Every read path filters by `client_id`:

* **`creative_similar`** — both the source-creative lookup AND the kNN query filter by `accessible` clients.
* **`creative_search`** — the kNN query filters by `accessible`.
* **`find_similar_creatives` Bob tool** — same.
* **`_net_new_ratio`** — explicit `client_id=str(client_id)` on both queries.

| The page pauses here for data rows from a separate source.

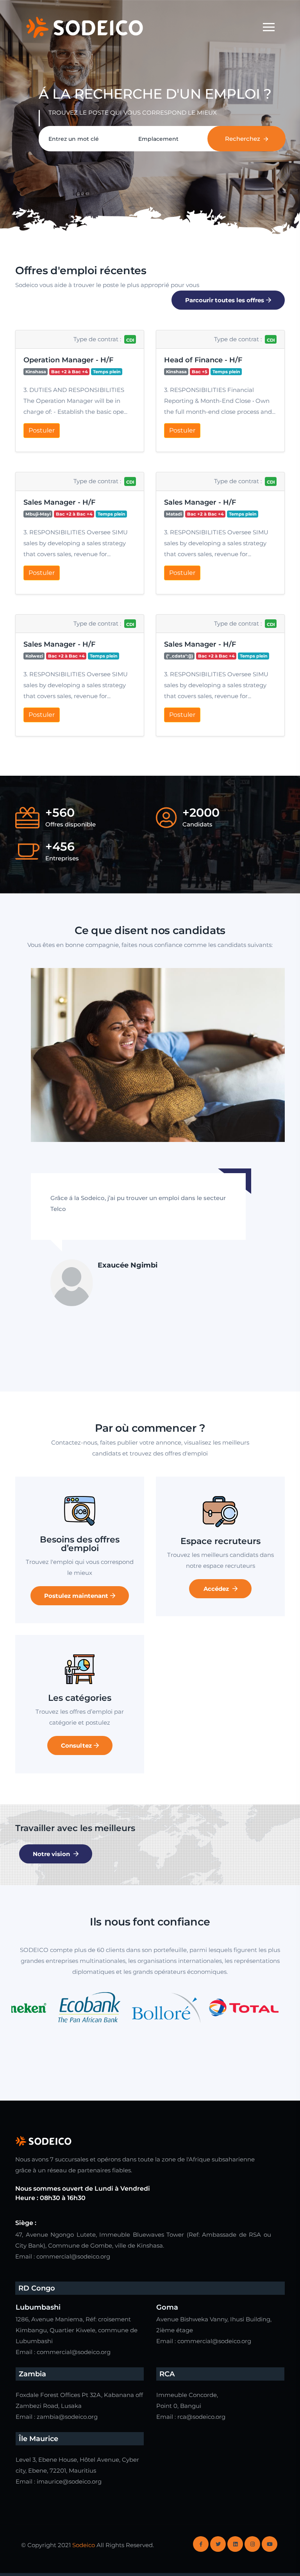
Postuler (42, 430)
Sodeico (83, 2545)
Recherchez (243, 138)
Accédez (217, 1588)
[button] (79, 391)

A v1 bug let `find_similar_creatives` source-creative lookup walk past tenant boundaries; v2 fixed that. There's a regression test in `marketing_resources/tests_creative_views.py` that asserts cross-tenant calls return empty.

## Where the code lives

* `marketing_resources/models/creative_embedding.py` — `CreativeEmbedding` + the `KIND_*` constants.
* `marketing_resources/tasks/embed_creative.py` — `embed_creative`, `_build_analysis_text`, `_build_image_doc`, `_upsert_embedding`, `_embed`.
* `marketing_resources/views/creative_similarity.py` — `creative_similar`, `creative_search`.
* `knowledge_base/creative_analysis.py:build_embedding_doc` — the prose synthesis used for `analysis_text`.
* `knowledge_base/creative_analysis.py:sweep_unembedded_creatives` — the cron sweep.
* `marketing_resources/management/commands/backfill_creative_embeddings.py` — one-time backfill.